Union for Reform Judaism Puts Spotlight on Accessibility and Reform Jewish Life During Month of February

In observance of Jewish Disability Awareness Month (JDAM), the Union for Reform Judaism (URJ) is devoting the month of February to highlighting the URJ's many resources to help Reform congregations welcome those with special needs and disabilities.

Contact: Annette Powers
apowers@urj.org
212-650-4154

 

Feb. 2011, New York – In observance of Jewish Disability Awareness Month (JDAM), the Union for Reform Judaism (URJ) is devoting the month of February to highlighting the URJ’s many resources to help Reform congregations welcome those with special needs and disabilities.

Some of these resources include Special Needs camps and Israel programs; ideas for b'nei mitzvah planning, religious school, and congregational needs; and best practices from congregations across the continent. 

Reform congregations are paving the way in this arena. For example, Congregation Children of Israel in Augusta, Georgia had 8th grade students conduct an extensive handicapped accessibility survey, choose one improvement that needed to be made and raised money to accomplish that goal.  And Congregation Rodeph Sholom in New York City was recently awarded a URJ Incubator Grant for their special needs worship services pilot project, designed to provide families and children with special needs with the opportunity to worship together in an accessible, inclusive, and sensitive environment.

Details about these and many other projects can be found on the URJ disabilities page, which hosts a variety of resources including videos, blog entries, personal stories, educator resources, worship resources, best practices and more.

Additional items will be added to the webpage throughout the month and a comprehensive list of resources on special needs rights and advocacy can be found on the Religious Action Center of Reform Judaism's page. Twitter users can join in the discussion by following and using the hashtag #JDAM.
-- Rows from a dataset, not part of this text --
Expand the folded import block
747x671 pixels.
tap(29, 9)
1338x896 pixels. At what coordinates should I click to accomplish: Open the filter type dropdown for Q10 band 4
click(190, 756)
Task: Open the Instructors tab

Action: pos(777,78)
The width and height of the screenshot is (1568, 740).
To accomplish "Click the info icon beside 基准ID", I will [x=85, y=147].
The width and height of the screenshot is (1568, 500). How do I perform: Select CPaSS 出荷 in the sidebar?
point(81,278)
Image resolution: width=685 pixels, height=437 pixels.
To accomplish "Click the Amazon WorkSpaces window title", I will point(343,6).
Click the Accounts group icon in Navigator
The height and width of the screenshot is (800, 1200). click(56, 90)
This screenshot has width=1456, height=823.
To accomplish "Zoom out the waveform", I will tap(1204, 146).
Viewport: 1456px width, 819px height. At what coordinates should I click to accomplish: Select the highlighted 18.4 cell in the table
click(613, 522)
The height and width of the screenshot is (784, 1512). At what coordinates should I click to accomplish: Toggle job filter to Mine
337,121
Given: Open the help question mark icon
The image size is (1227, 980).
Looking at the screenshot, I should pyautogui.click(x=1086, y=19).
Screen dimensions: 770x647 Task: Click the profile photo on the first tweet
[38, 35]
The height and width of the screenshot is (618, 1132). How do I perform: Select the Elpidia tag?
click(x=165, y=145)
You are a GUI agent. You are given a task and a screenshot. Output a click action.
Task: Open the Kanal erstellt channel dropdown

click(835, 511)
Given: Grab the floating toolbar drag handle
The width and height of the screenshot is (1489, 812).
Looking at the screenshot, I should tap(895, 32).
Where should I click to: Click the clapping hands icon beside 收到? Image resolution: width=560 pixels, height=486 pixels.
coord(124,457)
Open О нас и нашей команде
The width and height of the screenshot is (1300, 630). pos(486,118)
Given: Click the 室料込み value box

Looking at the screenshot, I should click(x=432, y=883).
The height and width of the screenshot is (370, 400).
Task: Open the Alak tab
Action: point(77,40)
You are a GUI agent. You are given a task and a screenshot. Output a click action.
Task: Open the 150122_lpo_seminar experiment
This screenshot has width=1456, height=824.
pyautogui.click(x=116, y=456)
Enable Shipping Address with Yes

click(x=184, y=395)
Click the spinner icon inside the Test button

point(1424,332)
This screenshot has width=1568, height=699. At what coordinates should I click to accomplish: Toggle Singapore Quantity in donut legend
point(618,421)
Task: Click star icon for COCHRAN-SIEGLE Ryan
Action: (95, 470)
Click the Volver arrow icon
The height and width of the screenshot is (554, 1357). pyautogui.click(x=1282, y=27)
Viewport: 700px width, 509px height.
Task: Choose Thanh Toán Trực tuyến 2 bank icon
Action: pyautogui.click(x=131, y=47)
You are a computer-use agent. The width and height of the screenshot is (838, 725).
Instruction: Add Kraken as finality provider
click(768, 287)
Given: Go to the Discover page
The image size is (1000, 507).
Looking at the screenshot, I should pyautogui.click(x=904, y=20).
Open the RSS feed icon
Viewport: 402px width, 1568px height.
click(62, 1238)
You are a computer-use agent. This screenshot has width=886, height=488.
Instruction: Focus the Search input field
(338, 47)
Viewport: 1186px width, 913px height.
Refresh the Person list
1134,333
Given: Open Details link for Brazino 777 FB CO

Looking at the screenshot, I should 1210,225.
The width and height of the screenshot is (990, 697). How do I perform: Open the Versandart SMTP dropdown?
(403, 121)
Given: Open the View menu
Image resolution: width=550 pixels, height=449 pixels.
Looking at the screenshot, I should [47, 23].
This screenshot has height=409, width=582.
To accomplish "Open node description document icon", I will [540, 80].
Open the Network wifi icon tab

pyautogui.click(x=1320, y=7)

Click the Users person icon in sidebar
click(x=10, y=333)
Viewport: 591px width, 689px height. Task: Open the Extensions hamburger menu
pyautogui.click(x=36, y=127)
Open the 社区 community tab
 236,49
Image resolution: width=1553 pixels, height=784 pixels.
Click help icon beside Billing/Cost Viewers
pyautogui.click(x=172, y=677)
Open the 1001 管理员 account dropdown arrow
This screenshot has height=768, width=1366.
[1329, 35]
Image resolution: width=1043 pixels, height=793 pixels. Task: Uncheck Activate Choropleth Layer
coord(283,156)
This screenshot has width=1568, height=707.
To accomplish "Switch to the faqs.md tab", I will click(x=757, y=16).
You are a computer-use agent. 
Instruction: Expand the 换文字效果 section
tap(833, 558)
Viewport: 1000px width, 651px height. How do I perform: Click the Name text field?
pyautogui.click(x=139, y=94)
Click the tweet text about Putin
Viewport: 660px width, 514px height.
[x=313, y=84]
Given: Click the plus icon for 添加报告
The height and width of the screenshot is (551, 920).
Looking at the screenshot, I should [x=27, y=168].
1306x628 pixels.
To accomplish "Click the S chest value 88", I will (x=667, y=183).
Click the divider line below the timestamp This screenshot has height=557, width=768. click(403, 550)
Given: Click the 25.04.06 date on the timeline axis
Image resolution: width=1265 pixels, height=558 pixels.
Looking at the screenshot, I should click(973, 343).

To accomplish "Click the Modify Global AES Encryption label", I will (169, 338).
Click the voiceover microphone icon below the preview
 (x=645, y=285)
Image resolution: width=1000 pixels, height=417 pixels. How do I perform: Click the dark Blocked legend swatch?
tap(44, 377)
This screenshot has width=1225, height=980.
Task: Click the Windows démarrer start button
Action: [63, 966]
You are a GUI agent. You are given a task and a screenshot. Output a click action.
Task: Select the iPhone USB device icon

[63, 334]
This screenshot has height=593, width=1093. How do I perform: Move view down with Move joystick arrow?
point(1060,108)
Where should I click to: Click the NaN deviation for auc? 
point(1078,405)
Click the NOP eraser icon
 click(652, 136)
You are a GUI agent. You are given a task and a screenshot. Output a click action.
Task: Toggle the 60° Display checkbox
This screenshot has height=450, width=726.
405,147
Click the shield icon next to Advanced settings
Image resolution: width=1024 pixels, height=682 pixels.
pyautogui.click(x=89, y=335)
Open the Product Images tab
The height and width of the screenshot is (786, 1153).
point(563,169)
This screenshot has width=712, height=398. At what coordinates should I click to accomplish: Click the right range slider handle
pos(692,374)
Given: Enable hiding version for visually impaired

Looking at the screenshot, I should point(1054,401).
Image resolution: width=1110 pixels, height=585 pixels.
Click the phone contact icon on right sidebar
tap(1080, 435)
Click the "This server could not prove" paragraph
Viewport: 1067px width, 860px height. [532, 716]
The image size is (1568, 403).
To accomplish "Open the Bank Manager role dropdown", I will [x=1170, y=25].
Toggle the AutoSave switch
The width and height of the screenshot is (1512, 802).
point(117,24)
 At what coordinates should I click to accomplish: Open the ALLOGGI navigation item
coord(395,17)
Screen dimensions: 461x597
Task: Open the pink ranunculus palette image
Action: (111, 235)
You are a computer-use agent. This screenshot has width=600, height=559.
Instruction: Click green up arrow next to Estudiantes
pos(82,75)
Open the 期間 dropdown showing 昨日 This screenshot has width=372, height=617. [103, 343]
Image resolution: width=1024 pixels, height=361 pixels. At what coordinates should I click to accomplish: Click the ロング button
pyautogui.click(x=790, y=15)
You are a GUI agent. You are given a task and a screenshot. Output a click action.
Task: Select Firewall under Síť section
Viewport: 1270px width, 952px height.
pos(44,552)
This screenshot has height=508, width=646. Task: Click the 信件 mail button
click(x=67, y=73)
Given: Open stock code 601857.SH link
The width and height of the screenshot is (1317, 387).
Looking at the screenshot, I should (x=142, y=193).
“Together we can use this month to break down physical, communication, and attitudinal barriers, educate our communities on what accessibility and inclusion really mean, and reach out to Jews with disabilities and special needs,” said URJ President, Rabbi Eric H. Yoffie. ”Our goal is the full participation in the spiritual, educational and communal aspects of synagogue life for people living with disabilities and for their families.”

The Jewish International Special Education Consortium started promoting JDAM in 2009.

“JDAM promotes the idea that living a Jewish life is not dependent on one's ability but rather on one's desire to live Jewishly in the world,” said JDAM founder Shelly Christensen. “The number of congregations and communities recognizing Jewish Disability Awareness Month grows each year. Jews with disabilities and their families are no longer missing from the snapshot of Jewish life. Many people who were once on the margins of Jewish life are now deeply involved in synagogues and Jewish institutions as members, professionals, volunteers, leaders, students and worshipers.”